Из трубы на улицу вылетали вместе с дымом хлопья сожженных бумаг. Начальник отделения в своем кабинете сжигал в пылавшей голландской печи секретные архивы; бумага, как живая, корчилась в пламени.
В соседней комнате солдаты из тюремной охраны чистили и смазывали винтовки.
Анатолий Парамонов первый вбежал туда с маузером в руке:
— Что вы делаете?
Охранники вразнобой ответили:
— Ружья чистим!
— Давно вас ждали! Хотим оружие сдать в полном порядке.
Парамонов разоружил охрану.
Красная лента через плечо опушенного полушубка, решительный вид этого красивого парня — все привело начальника в смятение.
— Списки провокаторов сжигаешь? — спросил Парамонов.
Начальник протянул ему несколько листов бумаги. Бумага в его руках мелко дрожала.
— Сядь, не мельтеши! — приказал Парамонов, указав маузером на стул, и уткнулся в листы глазами.
Большое тело начальника отделения обмякло на стуле, толстая шея ушла глубоко в плечи. Неожиданно Парамонов рассмеялся:
— Тут вам было еще одно предписание: арестовать Вайнера, арестовать Давыдова и Парамонова. Вы почему не исполнили этого приказа? — спросил он.

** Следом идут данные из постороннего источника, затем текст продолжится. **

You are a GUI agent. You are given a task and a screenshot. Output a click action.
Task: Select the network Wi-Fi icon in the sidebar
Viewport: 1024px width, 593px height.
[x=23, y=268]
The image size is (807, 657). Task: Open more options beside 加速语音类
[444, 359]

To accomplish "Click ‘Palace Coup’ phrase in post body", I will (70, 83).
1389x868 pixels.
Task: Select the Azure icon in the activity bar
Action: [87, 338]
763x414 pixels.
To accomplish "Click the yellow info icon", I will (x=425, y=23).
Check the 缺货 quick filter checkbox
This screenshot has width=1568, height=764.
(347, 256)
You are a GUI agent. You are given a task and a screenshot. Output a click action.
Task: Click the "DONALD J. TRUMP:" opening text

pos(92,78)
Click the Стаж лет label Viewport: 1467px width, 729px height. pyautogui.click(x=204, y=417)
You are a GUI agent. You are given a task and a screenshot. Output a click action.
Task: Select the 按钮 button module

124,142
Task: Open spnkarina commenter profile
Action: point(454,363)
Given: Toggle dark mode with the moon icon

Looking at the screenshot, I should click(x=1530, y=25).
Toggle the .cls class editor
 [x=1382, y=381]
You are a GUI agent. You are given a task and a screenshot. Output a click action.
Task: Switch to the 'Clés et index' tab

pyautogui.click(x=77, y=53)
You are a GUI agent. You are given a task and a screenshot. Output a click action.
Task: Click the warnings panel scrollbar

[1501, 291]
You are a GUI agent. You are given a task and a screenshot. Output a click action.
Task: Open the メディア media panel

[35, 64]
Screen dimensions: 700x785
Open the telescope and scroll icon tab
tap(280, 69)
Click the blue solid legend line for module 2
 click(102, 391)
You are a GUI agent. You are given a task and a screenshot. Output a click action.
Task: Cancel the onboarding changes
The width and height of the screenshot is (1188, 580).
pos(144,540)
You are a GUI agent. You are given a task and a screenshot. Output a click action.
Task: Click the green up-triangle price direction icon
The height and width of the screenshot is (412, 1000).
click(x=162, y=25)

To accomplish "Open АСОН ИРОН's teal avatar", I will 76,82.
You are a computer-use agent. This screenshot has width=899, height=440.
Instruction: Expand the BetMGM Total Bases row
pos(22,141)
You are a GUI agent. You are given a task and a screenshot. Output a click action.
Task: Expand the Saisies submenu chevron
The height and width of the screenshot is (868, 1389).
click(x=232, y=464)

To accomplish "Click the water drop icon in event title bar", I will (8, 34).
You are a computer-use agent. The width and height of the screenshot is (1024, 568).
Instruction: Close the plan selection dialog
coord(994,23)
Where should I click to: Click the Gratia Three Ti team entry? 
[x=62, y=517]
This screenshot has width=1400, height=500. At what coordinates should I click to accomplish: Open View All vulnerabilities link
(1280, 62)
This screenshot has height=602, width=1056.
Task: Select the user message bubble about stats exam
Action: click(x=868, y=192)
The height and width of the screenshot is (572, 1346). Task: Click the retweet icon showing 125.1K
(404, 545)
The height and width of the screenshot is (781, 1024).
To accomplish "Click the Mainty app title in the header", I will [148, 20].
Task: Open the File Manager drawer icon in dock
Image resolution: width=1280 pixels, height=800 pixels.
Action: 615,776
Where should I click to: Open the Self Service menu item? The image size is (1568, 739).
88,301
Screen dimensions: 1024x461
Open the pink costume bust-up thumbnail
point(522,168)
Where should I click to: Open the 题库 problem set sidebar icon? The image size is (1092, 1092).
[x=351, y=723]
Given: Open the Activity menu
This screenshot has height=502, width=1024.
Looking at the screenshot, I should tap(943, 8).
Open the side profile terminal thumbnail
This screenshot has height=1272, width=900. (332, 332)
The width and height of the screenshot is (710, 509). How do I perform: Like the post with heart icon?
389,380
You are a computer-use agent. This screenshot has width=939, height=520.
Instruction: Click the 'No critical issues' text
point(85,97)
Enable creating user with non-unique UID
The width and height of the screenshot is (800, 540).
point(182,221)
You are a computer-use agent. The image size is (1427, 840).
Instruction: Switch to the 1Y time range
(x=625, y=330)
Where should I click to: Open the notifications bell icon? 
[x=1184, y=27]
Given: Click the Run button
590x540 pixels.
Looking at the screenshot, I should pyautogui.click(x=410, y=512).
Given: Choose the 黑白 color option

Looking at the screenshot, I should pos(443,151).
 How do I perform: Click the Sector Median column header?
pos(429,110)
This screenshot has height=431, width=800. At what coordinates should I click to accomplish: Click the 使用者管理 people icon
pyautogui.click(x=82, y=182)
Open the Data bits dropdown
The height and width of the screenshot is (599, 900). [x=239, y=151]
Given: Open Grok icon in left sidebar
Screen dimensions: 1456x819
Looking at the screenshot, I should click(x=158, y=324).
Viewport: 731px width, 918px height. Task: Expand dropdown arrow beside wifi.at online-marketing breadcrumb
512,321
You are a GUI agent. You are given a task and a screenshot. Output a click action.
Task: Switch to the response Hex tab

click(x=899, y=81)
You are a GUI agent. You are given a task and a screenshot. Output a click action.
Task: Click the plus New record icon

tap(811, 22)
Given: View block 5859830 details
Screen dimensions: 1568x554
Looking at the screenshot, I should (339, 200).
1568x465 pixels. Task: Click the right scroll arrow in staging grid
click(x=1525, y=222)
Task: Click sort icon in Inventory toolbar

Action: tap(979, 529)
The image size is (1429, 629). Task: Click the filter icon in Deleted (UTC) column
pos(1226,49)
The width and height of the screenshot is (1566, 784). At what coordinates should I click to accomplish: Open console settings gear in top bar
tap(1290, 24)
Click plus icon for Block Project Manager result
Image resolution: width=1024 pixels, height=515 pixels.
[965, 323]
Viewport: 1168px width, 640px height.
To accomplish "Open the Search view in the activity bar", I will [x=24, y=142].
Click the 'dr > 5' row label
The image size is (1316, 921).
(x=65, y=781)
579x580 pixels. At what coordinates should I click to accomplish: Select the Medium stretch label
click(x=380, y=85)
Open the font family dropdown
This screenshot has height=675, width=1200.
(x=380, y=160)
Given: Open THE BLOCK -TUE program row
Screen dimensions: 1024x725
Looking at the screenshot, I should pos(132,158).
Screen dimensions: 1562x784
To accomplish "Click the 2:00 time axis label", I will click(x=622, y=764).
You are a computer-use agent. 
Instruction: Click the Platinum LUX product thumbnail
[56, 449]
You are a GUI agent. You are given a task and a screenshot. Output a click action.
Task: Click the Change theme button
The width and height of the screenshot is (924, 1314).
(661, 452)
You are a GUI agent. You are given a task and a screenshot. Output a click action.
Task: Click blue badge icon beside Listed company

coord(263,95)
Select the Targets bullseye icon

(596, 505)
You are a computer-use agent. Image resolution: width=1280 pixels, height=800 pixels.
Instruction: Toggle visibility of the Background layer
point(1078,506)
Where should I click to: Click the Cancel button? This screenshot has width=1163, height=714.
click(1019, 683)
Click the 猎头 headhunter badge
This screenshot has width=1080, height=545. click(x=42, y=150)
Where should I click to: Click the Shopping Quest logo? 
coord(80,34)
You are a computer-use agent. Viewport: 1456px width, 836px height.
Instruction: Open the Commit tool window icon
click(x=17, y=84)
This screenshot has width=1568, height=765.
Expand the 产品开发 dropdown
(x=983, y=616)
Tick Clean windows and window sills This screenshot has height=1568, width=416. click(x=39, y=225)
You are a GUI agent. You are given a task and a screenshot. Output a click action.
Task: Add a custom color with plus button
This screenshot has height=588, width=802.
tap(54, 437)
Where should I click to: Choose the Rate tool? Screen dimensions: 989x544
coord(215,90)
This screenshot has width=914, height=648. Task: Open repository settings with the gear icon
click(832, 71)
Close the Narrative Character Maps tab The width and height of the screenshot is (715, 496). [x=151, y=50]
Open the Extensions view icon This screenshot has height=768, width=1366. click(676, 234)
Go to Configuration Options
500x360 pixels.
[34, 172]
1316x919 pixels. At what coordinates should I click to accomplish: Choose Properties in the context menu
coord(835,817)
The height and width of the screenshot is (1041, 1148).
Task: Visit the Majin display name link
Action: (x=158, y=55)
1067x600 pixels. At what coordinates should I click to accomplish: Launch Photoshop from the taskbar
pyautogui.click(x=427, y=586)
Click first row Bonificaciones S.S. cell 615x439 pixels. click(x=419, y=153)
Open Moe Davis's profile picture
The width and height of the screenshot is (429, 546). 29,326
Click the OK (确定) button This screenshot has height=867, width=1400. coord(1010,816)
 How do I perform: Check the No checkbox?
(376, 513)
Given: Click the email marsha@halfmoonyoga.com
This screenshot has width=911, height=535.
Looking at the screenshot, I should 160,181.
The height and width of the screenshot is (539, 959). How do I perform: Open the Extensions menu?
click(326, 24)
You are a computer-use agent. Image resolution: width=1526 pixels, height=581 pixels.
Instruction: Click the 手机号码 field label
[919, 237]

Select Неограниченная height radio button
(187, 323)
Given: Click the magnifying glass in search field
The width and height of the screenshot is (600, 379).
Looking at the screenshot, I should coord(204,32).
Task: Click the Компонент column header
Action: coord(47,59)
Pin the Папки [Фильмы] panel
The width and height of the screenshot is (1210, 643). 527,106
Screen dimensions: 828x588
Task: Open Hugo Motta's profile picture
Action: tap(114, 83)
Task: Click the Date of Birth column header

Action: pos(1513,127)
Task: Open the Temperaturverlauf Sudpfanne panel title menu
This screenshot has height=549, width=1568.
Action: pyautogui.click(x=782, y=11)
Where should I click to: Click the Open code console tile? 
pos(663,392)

— Нне хоттел оголять ппартию…
Малышев и Парамонов дружно рассмеялись.
— Скажите, какая деликатность!
— Может, не успели?
— Мможет…
— Или через слежку хотели узнать, с кем мы связаны? Так?
— Ттак…
Парамонов снова рассмеялся:
— Да не дрожи ты!
— Тогда не машите этим… он может и выстрелить.
— М-может, — не без лукавства протянул Парамонов. Жандармов отправили в тюрьму. Архивы опечатали.
Возвращались домой, весело переговариваясь:
— Он партию нашу не хотел оголять!
— Ты, Толя, здорово его маузером-то пристращал!
— Да я и не махал им. Начальнику просто со страху показалось.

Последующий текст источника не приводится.